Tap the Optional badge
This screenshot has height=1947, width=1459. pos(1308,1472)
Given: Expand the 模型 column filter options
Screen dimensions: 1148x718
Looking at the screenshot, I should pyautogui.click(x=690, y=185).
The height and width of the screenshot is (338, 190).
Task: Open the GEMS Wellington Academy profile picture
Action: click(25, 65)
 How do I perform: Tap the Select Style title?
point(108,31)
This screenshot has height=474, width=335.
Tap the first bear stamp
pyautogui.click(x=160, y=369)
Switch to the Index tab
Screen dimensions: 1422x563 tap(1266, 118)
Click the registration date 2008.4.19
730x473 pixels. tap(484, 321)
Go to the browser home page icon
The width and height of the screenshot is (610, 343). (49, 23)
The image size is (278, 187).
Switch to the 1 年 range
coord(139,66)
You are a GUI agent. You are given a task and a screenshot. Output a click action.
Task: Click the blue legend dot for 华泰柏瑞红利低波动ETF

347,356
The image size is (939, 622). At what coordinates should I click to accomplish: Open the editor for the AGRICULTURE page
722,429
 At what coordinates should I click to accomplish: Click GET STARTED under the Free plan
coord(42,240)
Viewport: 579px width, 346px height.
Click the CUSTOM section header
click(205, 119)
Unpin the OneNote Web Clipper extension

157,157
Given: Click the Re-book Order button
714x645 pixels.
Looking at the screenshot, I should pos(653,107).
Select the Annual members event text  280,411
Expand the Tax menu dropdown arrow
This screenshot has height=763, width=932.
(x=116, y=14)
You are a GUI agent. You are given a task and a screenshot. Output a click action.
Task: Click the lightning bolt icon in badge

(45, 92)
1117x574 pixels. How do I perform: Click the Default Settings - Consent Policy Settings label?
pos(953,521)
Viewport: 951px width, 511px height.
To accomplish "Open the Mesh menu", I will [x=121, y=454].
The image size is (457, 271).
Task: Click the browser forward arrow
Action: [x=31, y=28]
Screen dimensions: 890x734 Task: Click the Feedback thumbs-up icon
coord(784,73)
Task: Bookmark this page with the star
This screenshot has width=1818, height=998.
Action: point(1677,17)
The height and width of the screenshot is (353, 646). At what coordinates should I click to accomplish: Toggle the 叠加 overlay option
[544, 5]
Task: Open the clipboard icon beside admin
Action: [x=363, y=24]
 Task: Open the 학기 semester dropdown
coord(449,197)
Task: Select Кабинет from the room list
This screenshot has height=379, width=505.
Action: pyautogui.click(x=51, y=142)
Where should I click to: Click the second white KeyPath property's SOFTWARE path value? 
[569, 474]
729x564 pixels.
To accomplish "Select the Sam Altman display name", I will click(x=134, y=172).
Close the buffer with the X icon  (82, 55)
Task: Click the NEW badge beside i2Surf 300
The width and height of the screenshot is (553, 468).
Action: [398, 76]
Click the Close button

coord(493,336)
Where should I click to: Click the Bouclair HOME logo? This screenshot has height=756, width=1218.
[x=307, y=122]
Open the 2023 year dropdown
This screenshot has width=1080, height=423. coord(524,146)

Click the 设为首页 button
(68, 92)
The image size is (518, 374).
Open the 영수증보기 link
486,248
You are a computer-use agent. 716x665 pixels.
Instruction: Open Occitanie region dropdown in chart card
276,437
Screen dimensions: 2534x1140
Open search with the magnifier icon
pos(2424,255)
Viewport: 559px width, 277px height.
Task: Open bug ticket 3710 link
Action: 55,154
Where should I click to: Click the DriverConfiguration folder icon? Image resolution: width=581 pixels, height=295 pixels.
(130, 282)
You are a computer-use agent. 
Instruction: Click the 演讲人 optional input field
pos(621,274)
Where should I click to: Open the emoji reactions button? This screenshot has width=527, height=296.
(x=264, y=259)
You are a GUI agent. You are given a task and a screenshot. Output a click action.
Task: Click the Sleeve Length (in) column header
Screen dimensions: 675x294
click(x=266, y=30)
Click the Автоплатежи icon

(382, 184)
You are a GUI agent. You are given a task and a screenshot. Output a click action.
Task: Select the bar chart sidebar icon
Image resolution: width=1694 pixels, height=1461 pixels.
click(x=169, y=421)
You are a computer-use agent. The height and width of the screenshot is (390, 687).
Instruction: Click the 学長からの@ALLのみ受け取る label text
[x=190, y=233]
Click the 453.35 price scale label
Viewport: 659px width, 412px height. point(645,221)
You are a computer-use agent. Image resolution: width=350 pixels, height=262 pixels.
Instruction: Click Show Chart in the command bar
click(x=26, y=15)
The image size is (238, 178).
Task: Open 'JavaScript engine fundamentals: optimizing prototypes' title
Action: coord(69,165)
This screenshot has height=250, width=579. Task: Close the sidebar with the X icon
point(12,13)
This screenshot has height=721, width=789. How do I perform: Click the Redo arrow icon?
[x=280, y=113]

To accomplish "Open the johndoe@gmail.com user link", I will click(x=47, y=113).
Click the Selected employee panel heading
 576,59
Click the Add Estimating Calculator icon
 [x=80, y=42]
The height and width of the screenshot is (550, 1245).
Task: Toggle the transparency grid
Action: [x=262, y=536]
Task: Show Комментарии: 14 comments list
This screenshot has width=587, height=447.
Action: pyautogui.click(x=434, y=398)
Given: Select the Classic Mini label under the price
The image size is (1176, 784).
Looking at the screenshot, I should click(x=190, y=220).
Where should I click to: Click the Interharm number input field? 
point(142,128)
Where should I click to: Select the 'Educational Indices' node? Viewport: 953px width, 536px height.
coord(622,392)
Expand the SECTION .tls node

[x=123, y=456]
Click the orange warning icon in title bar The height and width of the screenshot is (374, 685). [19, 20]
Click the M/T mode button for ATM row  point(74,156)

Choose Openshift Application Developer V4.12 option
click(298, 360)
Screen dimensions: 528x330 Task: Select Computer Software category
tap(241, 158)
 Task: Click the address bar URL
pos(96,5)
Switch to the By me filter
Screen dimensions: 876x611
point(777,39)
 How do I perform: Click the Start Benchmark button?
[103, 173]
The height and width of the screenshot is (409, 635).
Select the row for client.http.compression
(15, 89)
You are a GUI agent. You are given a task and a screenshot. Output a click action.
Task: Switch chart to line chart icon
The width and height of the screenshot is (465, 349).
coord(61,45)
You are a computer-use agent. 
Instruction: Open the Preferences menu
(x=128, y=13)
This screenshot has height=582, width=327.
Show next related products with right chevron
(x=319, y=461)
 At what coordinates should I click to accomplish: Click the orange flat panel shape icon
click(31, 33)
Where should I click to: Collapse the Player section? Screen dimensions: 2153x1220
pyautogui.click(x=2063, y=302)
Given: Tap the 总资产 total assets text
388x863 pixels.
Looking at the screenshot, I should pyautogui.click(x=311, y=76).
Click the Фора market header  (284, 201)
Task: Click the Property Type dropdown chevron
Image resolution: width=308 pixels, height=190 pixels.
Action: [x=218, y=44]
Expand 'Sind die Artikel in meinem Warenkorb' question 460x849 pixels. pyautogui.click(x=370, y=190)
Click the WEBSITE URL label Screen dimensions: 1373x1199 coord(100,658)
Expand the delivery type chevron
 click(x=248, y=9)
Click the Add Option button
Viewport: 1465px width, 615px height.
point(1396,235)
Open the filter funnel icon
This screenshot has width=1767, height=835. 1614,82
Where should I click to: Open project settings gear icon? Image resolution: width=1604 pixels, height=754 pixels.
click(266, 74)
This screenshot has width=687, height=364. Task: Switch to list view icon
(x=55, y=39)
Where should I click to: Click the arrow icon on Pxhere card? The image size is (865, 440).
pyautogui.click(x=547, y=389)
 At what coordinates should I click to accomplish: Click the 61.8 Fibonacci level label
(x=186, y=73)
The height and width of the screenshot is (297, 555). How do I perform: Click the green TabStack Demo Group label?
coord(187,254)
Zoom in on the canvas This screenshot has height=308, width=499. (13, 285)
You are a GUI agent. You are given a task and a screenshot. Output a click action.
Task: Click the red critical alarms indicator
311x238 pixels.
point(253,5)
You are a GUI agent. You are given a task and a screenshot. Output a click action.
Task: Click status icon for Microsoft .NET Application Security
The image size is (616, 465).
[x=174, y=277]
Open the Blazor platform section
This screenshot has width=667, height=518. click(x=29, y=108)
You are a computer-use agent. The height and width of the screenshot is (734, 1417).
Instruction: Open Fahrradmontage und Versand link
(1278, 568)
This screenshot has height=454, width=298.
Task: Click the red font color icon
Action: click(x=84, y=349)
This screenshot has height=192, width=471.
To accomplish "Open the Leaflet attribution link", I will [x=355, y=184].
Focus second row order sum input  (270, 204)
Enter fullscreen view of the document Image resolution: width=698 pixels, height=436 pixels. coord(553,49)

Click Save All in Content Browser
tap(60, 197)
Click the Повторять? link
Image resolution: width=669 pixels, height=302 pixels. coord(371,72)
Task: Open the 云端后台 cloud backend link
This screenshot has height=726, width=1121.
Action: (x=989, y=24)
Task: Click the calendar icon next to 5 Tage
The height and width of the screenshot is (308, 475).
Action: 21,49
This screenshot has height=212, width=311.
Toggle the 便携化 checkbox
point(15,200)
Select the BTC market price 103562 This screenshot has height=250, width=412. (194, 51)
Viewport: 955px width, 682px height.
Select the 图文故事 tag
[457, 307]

▶ [ABOUT THIS TASK]: Search the data above for the word "market", then gather each line in which it appears.

▶ [TASK ANSWER]:
Click the Фора market header  (284, 201)
Select the BTC market price 103562 This screenshot has height=250, width=412. (194, 51)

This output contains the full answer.